[Items listed in a dataset]
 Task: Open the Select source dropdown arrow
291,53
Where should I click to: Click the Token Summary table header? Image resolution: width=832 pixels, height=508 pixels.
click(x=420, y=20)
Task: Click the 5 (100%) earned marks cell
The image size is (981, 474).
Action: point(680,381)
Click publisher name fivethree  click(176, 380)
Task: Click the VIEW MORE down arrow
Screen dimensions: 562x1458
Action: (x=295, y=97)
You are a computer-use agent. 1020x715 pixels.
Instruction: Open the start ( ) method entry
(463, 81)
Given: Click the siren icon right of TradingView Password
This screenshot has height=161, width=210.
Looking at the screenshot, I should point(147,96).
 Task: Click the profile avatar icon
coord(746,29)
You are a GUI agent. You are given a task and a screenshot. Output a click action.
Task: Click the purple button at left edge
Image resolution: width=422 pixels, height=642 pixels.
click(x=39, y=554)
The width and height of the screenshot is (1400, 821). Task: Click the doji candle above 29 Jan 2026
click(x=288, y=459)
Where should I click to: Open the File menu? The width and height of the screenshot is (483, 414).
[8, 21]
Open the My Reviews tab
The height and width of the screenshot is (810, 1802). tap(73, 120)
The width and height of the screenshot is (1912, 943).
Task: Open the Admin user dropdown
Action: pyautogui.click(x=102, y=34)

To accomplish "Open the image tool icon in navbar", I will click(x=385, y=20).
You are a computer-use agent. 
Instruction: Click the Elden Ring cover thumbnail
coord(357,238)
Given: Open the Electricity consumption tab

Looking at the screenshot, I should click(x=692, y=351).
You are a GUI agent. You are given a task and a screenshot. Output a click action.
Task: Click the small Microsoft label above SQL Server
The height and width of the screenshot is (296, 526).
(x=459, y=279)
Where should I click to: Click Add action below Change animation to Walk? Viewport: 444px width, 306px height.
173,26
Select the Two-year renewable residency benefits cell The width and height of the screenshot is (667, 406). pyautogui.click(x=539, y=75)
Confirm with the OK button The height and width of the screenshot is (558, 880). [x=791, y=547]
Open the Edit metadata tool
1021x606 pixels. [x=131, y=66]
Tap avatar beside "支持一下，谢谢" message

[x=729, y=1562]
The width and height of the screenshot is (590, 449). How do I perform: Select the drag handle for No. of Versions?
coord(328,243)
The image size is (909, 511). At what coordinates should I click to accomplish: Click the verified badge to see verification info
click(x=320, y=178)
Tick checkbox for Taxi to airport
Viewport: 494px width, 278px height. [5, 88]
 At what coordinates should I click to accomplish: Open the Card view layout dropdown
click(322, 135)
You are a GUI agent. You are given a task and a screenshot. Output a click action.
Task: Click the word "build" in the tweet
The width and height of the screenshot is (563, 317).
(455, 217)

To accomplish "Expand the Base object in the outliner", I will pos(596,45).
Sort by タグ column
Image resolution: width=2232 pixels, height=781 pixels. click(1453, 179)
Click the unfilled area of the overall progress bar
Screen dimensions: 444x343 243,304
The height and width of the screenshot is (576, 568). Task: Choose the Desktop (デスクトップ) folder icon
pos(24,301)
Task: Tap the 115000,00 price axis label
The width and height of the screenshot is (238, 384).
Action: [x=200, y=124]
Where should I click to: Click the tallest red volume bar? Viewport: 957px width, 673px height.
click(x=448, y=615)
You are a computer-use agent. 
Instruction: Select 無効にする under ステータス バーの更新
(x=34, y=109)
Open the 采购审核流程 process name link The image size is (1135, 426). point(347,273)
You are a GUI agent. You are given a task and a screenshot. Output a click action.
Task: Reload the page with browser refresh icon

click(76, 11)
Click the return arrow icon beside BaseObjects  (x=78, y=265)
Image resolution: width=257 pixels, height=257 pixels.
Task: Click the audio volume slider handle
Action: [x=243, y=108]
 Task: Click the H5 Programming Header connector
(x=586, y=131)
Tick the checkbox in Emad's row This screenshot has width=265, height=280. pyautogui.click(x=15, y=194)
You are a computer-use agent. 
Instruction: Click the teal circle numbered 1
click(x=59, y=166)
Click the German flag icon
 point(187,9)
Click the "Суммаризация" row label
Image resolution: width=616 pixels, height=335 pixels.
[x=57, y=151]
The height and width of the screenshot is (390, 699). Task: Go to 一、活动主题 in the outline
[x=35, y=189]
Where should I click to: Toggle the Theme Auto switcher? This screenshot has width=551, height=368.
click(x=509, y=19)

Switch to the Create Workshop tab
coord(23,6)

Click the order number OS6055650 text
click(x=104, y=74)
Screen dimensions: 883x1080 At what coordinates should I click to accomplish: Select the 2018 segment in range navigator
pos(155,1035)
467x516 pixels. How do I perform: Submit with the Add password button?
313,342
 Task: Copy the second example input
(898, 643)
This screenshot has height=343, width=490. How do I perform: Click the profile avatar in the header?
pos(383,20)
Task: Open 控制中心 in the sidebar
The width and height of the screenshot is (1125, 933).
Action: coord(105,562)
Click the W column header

WORK REQUIRED:
If a line in the records holds the string "cell", copy it.

EXERCISE SOLUTION:
Task: Click the 5 (100%) earned marks cell
Select the Two-year renewable residency benefits cell The width and height of the screenshot is (667, 406). pyautogui.click(x=539, y=75)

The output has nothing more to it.